4. Considérant que, lorsqu'elle ne peut appliquer aucune des deux méthodes précédentes, notamment pour les immeubles les plus anciens, l'administration peut s'appuyer sur des données comptables issues du bilan d'autres contribuables pour déterminer des taux moyens relatifs aux parts respectives du terrain et de la construction et les appliquer ensuite à la valeur globale de l'immeuble en litige à sa date d'entrée au bilan ; qu'elle doit, en ce dernier cas, se fonder sur un échantillon pertinent reposant sur un nombre de données significatif, portant sur des immeubles présentant des caractéristiques comparables s'agissant de la localisation, du type de construction, de l'état d'entretien et des possibilités éventuelles d'agrandissement ; que seuls peuvent être retenus des immeubles entrés au bilan des entreprises servant de termes de comparaison à des dates proches de celle de l'entrée au bilan de l'immeuble en litige ;

5. Considérant, enfin, qu'il est loisible au contribuable de démontrer soit que le choix de la méthode retenue par l'administration ou sa mise en oeuvre sont erronés au regard des principes ainsi définis, soit de justifier l'évaluation qu'il a retenue en se référant à d'autres données que celles qui lui sont opposées par l'administration ;

Sur les moyens du pourvoi :

6. Considérant qu'il ressort des énonciations de l'arrêt attaqué que la cour, pour valider l'évaluation retenue par l'administration pour la part correspondant au terrain dans la valeur de bilan de l'appartement en litige, s'est bornée, sans rechercher si les deux méthodes décrites au point 3 pouvaient être utilisées, à relever que l'administration, pour l'application de la méthode subsidiaire décrite au point 4, s'était référée aux évaluations retenues pour dix-neuf autres biens immobiliers, situés dans différents quartiers de Paris comparables à celui de l'Opéra ; que ce faisant, la cour omis de rechercher si les biens en cause étaient entrés au bilan des entreprises servant de termes de comparaison à des dates proches de celle de l'acquisition de l'appartement en cause ; qu'elle n'a pas non plus recherché si ces biens présentaient des caractéristiques comparables à celles de ce dernier s'agissant du type de construction, de l'état d'entretien et des possibilités éventuelles d'agrandissement ; qu'elle s'est, enfin, abstenue de vérifier la pertinence de l'échantillon utilisé ; qu'elle a, ainsi, entaché son arrêt d'erreurs de droit et d'insuffisance de motivation ; que la société LG Services est, par suite et sans qu'il soit besoin d'examiner les autres moyens de son pourvoi, fondée à en demander l'annulation ;

7. Considérant qu'il y a lieu, dans les circonstances de l'espèce, de mettre à la charge de l'Etat la somme de 3 500 euros à verser à la société LG Services au titre des dispositions de l'article L. 761-1 du code de justice administrative ;

D E C I D E :

--------------

Article 1er : L'arrêt du 13 mars 2014 de la cour administrative d'appel de Paris est annulé.

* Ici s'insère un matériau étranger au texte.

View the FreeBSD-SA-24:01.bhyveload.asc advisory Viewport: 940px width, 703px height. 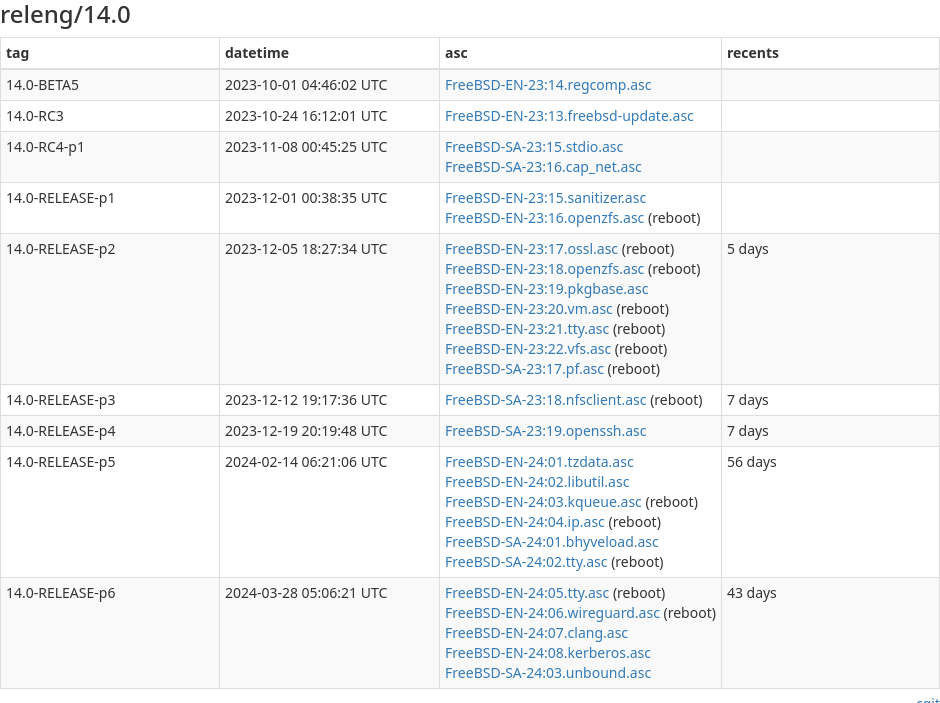pyautogui.click(x=551, y=542)
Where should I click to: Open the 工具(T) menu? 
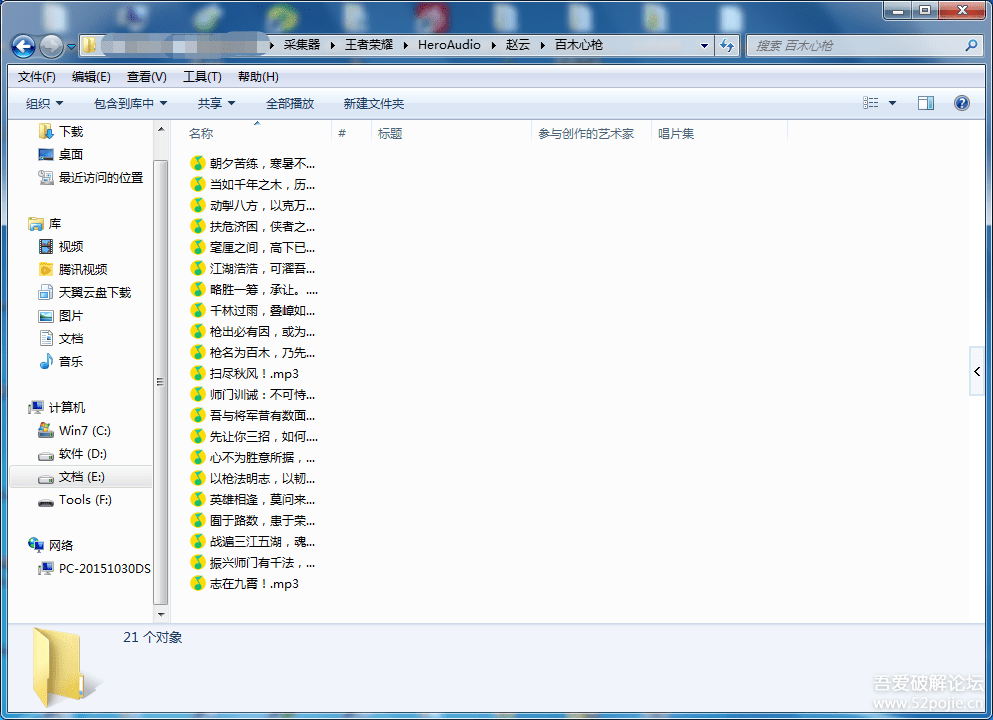[201, 77]

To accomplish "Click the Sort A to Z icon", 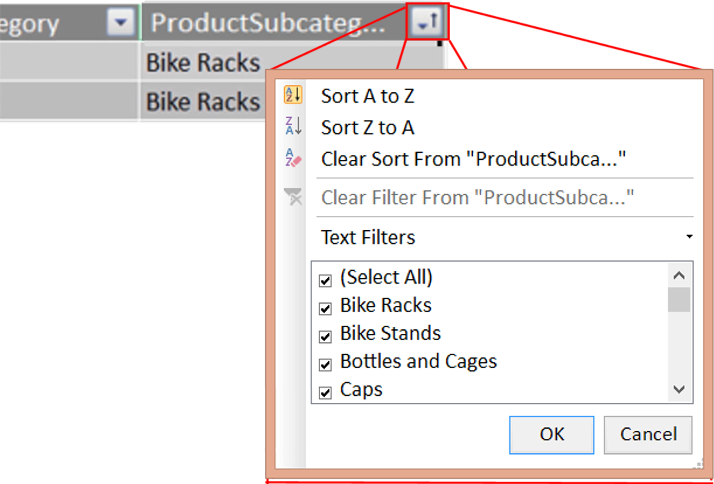I will [x=293, y=96].
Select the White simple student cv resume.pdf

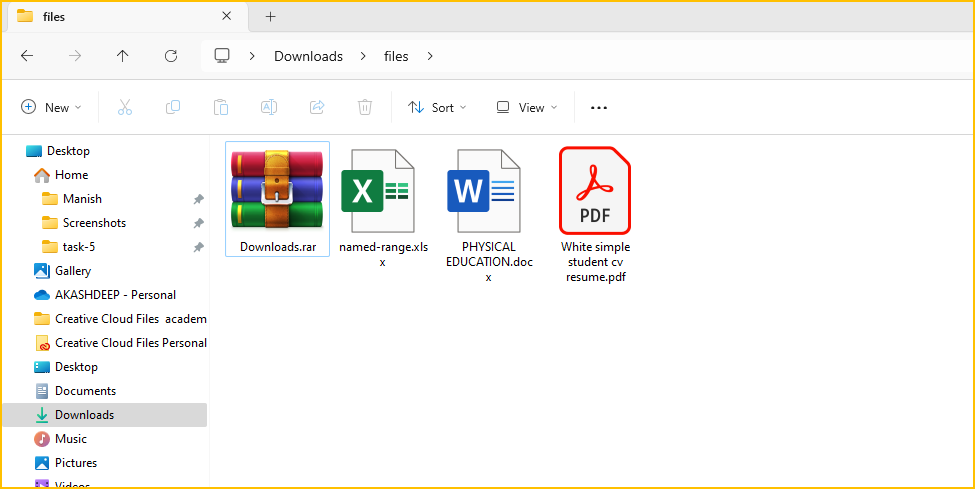click(595, 214)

Article 2 : L'affaire est renvoyée à la cour administrative d'appel de Paris.

Article 3 : L'Etat versera à la société LG Services une somme de 3 500 euros au titre de l'article L. 761-1 du code de justice administrative.

Article 4 : La présente décision sera notifiée à la société LG Services et au ministre des finances et des comptes publics.


Synthèse
Formation : 9ème - 10ème ssr
Numéro d'arrêt : 380400
Date de la décision : 15/02/2016
Type d'affaire : Administrative
Type de recours : Plein contentieux

Analyses

19-04-02-01-03 CONTRIBUTIONS ET TAXES. IMPÔTS SUR LES REVENUS ET BÉNÉFICES. REVENUS ET BÉNÉFICES IMPOSABLES - RÈGLES PARTICULIÈRES. BÉNÉFICES INDUSTRIELS ET COMMERCIAUX. ÉVALUATION DE L'ACTIF. - RÉPARTITION DE LA VALEUR D'UN IMMEUBLE ENTRE LA VALEUR DU TERRAIN ET CELLE DE LA CONSTRUCTION ÉDIFIÉE SUR CE TERRAIN - 1) REMISE EN CAUSE PAR L'ADMINISTRATION DE LA RÉPARTITION RETENUE PAR LE CONTRIBUABLE - MÉTHODES, PAR ORDRE DE PRIORITÉ - A) COMPARAISON AVEC DES TRANSACTIONS RÉALISÉES SUR DES TERRAINS NUS - B) EVALUATION À PARTIR DU COÛT DE RECONSTRUCTION DE LA CONSTRUCTION - C) COMPARAISON AVEC LES BILANS D'AUTRES CONTRIBUABLES - 2) POSSIBILITÉ POUR LE CONTRIBUABLE DE REMETTRE EN CAUSE LE CHOIX DE LA MÉTHODE OU SA MISE EN OEUVRE AINSI QUE DE JUSTIFIER DE L'ÉVALUATION QU'IL A RETENUE EN SE RÉFÉRANT À D'AUTRES DONNÉES QUE CELLES DE L'ADMINISTRATION - EXISTENCE.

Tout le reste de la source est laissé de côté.